IRAN | 11:27  Portées par le symbole de la première femme-martyr, Neda Agha Soltan, les Iraniennes, lésées par leur législation, font le forcing à Téhéran pour que les choses changent.



Portées par le symbole de la première femme-martyr, Neda Agha Soltan, les Iraniennes descendent dans la rue (AFP)
Portées par le symbole de la première femme-martyr, Neda Agha Soltan, les Iraniennes descendent dans la rue (AFP)


MCM | 29-06-2009 | 11:27

Les femmes avaient déjà joué un rôle lors de la révolution constitutionnelle de 1906 à 1911 et pendant la révolution islamique de 1979. Mais elles restaient minoritaires.

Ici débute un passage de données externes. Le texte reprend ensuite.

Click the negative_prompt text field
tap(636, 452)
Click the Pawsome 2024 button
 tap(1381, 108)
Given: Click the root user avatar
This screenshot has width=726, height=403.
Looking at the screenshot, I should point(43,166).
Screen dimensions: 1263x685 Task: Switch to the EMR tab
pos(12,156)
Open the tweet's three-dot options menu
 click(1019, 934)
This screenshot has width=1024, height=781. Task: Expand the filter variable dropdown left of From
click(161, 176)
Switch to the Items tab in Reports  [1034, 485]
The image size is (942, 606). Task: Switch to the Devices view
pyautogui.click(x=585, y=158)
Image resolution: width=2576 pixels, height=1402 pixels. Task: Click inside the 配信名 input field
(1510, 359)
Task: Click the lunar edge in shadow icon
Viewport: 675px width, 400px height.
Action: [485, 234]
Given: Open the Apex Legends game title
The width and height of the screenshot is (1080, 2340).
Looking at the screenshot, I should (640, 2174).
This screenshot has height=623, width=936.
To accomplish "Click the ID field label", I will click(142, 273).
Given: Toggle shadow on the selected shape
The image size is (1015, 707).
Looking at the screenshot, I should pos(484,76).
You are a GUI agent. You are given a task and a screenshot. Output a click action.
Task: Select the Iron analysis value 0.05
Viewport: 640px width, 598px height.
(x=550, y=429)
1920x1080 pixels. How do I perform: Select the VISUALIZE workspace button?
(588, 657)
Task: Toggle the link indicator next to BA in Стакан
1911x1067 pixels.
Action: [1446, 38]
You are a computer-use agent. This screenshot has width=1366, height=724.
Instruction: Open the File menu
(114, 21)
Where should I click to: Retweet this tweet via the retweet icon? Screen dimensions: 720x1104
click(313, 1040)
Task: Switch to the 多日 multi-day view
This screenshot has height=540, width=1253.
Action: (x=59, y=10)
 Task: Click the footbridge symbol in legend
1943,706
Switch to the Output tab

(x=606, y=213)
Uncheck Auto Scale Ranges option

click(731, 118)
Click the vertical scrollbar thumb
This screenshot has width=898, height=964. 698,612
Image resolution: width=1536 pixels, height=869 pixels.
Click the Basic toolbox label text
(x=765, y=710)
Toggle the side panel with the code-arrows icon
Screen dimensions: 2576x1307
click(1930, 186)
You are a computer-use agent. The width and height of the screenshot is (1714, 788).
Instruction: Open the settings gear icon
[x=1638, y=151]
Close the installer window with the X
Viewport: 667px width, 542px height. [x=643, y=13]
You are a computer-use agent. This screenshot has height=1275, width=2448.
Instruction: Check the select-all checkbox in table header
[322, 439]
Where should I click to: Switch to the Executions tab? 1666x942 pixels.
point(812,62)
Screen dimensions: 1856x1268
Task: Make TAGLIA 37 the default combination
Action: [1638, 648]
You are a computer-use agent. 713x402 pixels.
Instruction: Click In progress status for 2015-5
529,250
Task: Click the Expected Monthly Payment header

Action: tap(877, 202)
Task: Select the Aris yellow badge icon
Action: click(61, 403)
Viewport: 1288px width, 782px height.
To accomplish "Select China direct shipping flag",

Désormais elles sont nombreuses à descendre dans les rues.

 

Cette évolution apparaît comme le miroir des évolutions de la condition des femmes depuis une vingtaine d'années en Iran. Notamment grâce à l'éducation. Elles y ont accès à parité avec les hommes et sont même majoritaires au moment de l'entrée à l'université, selon Farhad Khosrokhavar, directeur d'études à l'EHESS et chercheur au Centre d'analyse et d'intervention sociologiques.

 

 

Disparition entre loi et réalité

L'Iran est aussi un des seuls pays du Proche-Orient où les femmes sont représentées au Parlement, même si elles font partie du camp conservateur et ne revendiquent donc pas de droits supplémentaires.

 

 

Mais leur position toujours inférieure a alimenté un fort désir de changement. "Il y a une disparité grandissante entre leur condition juridique et la réalité de leur évolution au sein de la société", souligne Farhad Khosrokhavar. "Sur le plan culturel, elles sont de plus en plus présentes mais elles sont toujours très handicapées par le système juridique iranien."

 

Catégorie insatisfaite

Leur crispation s'est concentrée sur Mahmoud Ahmadinejad. "Aux yeux des jeunes filles des grandes et moyennes villes d'Iran, il représente le système de la police des mœurs qu'elles détestent", estime Farhad Khosrokhavar. Un point de vue partagée par la prix Nobel de la paix iranienne Shirin Ebadi : "Dans les manifestations, la présence des femmes est proéminente parce qu'elles sont la catégorie la plus mécontente de la société."